DATASET EXCERPTS:
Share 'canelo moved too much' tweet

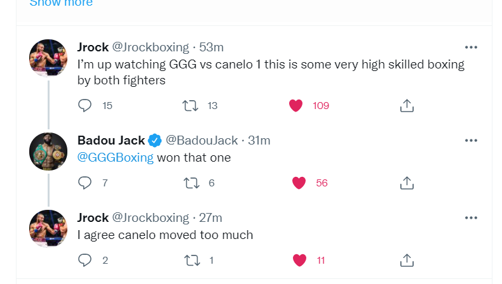(407, 260)
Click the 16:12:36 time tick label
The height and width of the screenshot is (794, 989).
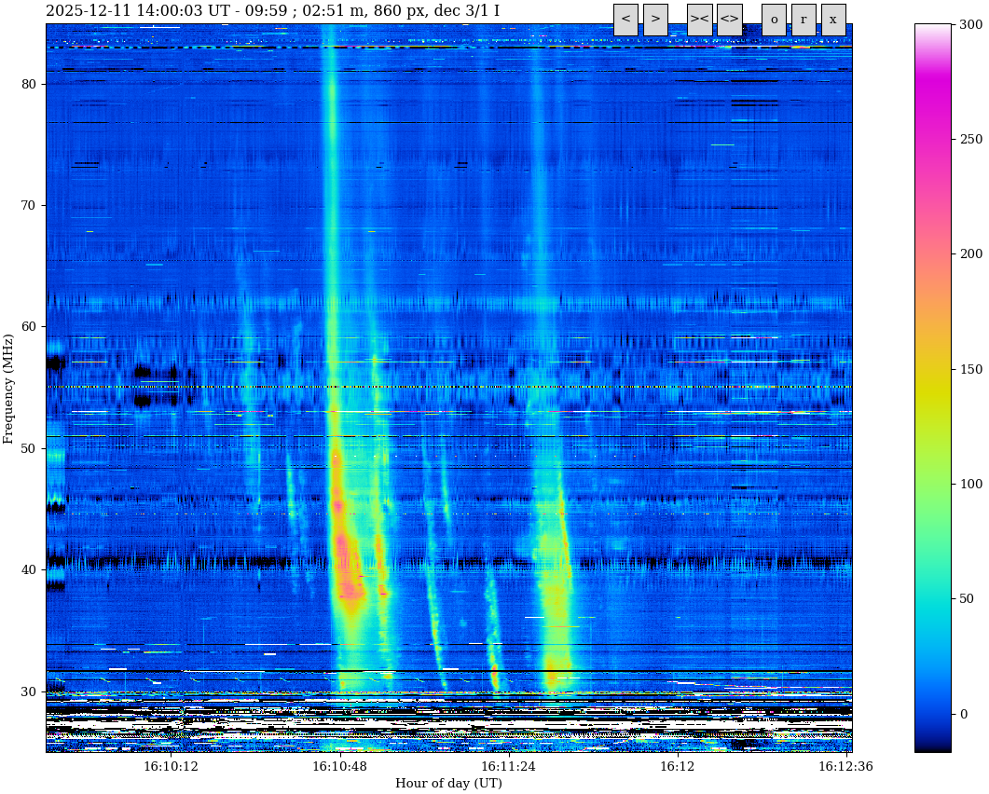(845, 767)
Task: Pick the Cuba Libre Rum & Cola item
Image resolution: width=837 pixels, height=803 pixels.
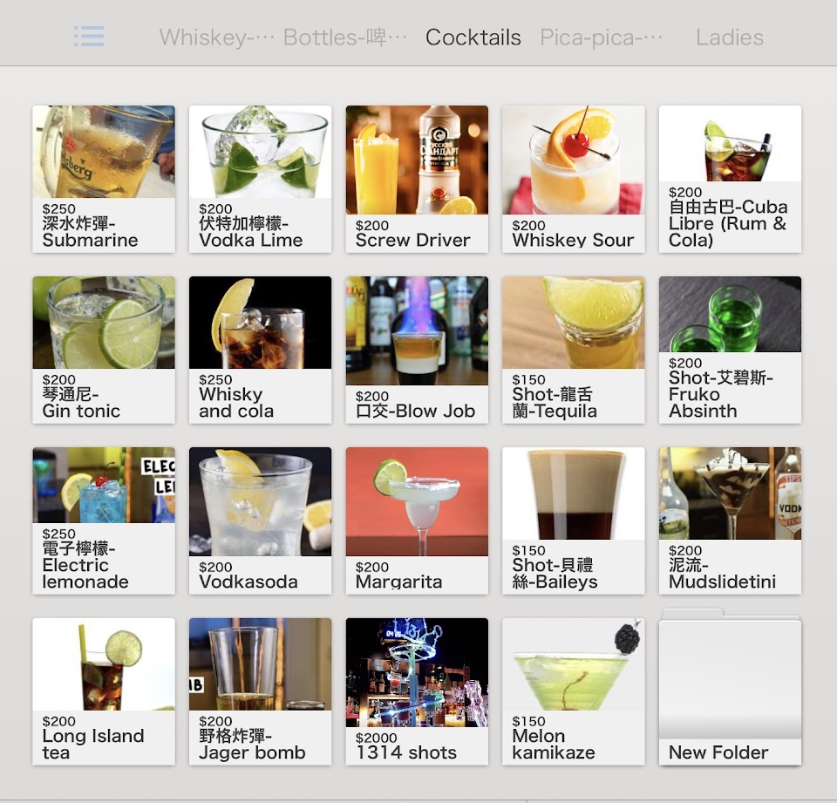Action: [x=730, y=179]
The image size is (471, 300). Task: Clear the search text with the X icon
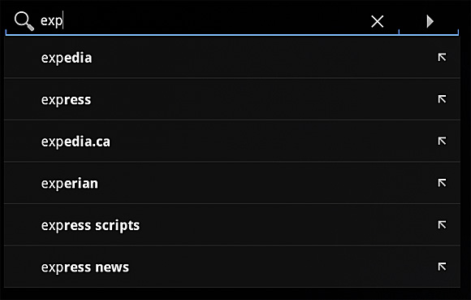[378, 21]
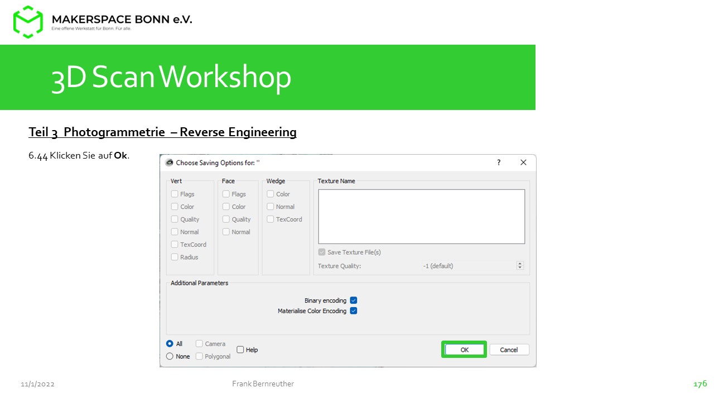Enable the Help checkbox

240,350
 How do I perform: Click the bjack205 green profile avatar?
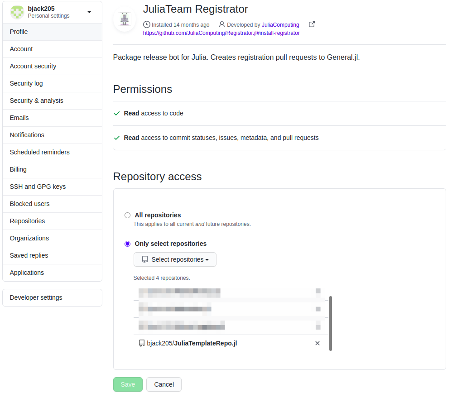click(17, 12)
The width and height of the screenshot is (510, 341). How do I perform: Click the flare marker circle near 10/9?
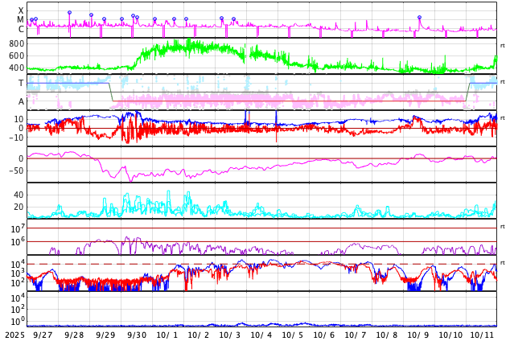(419, 17)
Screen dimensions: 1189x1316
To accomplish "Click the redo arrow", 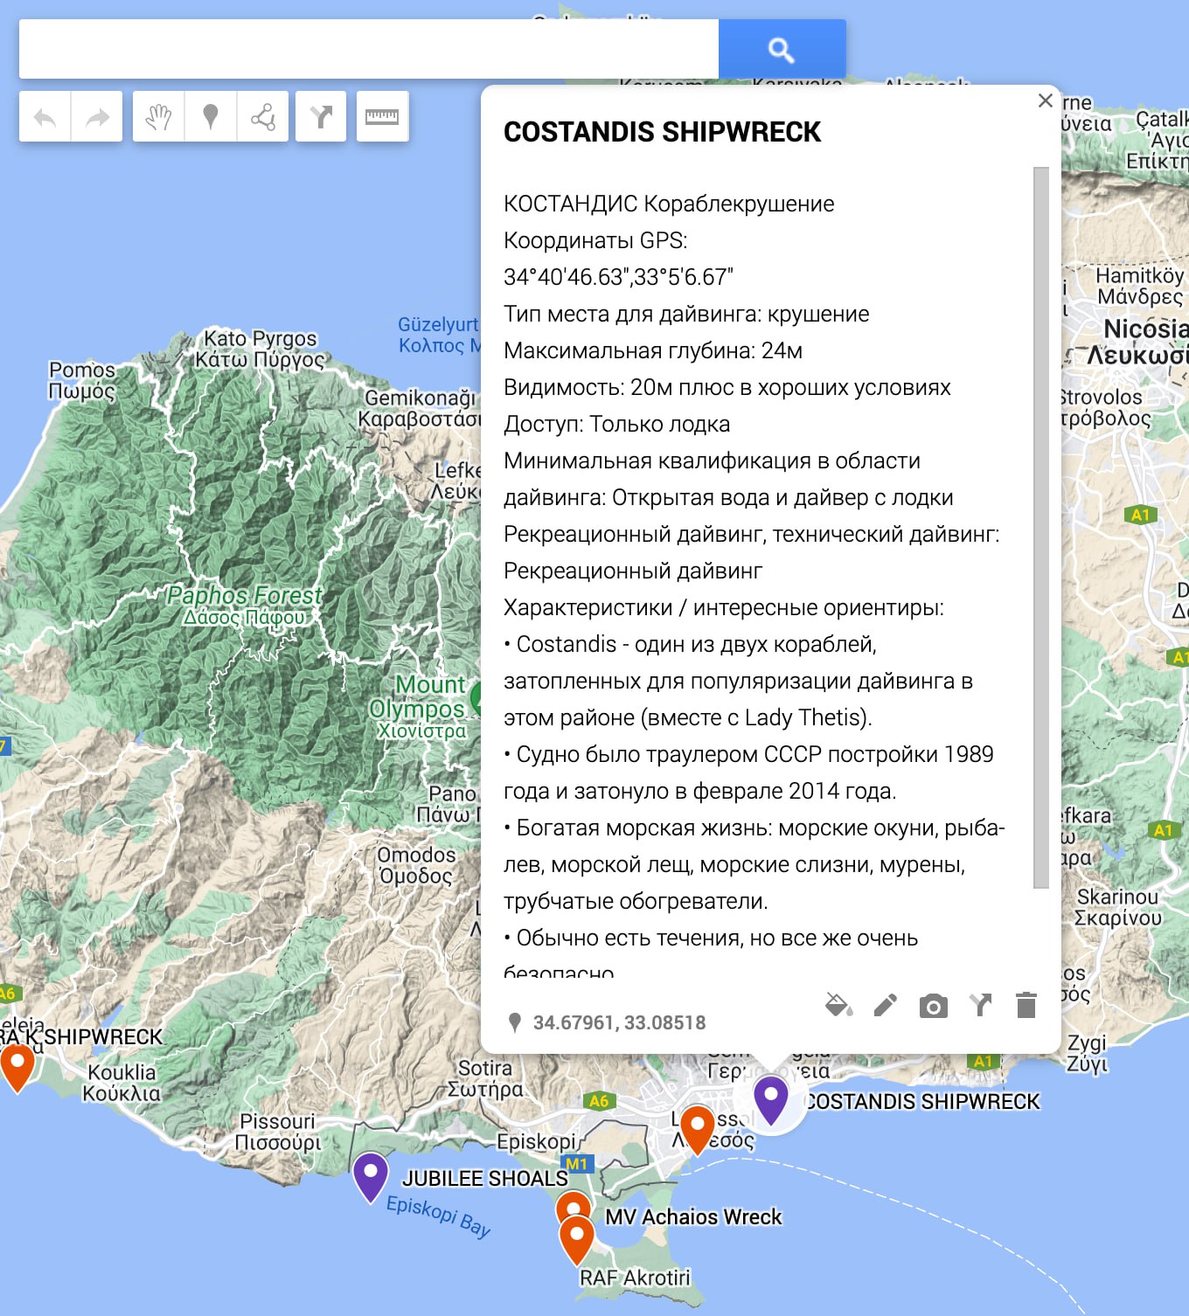I will [97, 117].
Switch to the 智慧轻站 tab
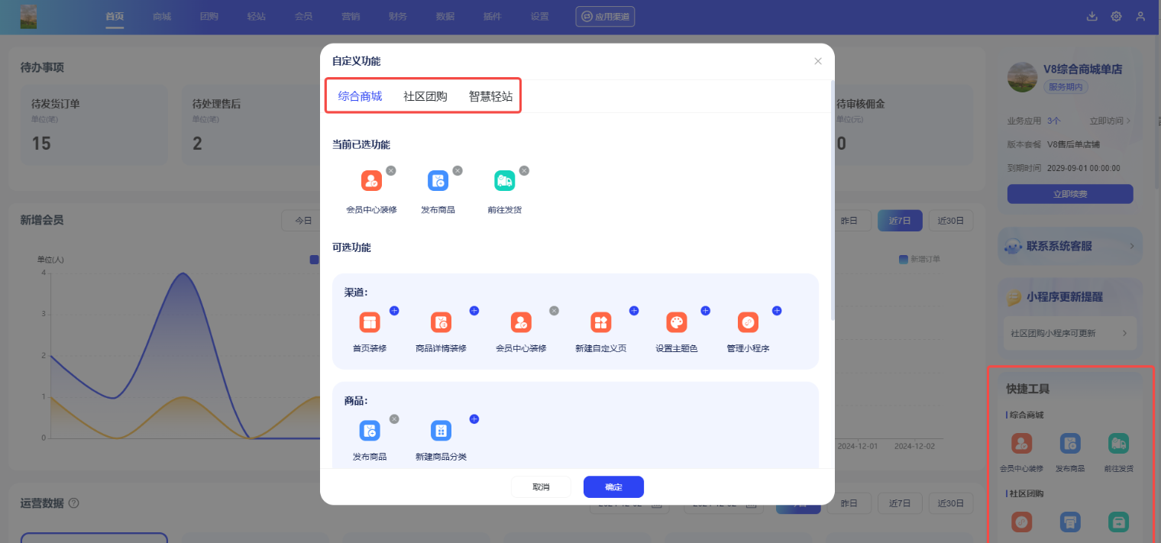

EXERCISE INSTRUCTIONS: Exact repetition is required for the lines from the first one in the listing through the one that holds "Screen dimensions: 1189x1316", and pictures are to be omitted.

ANSWER TO THE EXERCISE:
Share 'canelo moved too much' tweet

(407, 260)
Click the 16:12:36 time tick label
The height and width of the screenshot is (794, 989).
(845, 767)
Task: Pick the Cuba Libre Rum & Cola item
Image resolution: width=837 pixels, height=803 pixels.
Action: [x=730, y=179]
The image size is (471, 300). Task: Clear the search text with the X icon
[378, 21]
Enable the Help checkbox

240,350
 How do I perform: Click the bjack205 green profile avatar?
click(17, 12)
The width and height of the screenshot is (510, 341). How do I perform: Click the flare marker circle near 10/9?
(419, 17)
Screen dimensions: 1189x1316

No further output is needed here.